Engineering Volumetric Tissue Analogs via Assembly of Endothelial Cell-Covered Spheroidal Microtissues.

Tissue engineering holds a significant promise for the development of bioartificial organs applicable to transplantation. However, the size of engineered tissues remains limited, primarily due to the challenge of establishing microvascular networks within tissue constructs. In this study, engineered tissues are fabricated and embedded with functional microvascular networks by assembling endothelial cell-covered spheroidal microtissues. Utilizing a preset extrusion bioprinting and microfluidic emulsification approach, spheroidal microtissues covered with endothelial cells are successfully fabricated, demonstrating high structural integrity compared with non-structured spheroidal microtissues.
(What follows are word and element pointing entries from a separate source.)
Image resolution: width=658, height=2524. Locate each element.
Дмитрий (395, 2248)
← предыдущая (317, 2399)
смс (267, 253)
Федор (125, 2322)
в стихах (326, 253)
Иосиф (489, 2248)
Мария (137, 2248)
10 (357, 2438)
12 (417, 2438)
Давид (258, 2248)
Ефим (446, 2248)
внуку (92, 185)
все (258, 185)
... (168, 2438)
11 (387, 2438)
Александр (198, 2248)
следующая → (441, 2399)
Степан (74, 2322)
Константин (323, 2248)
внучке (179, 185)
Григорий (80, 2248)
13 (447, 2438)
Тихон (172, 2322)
Upon assembling endothelial cell-covered microtissues, vascularized tissue structures are generated. Additionally, perfusion of the culture medium through the tissue structure created by microtissue assembly preserves the intermicrotissue spaces, which can be considered vascular channels, facilitating the development of highly vascularized tissues. By controlling the medium perfusion rate, volumetric functional tissues are produced that can be cultured for 7 days in vitro. This innovative technique for fabricating highly vascularized volumetric tissues holds potential as a foundational technology for producing artificial organs.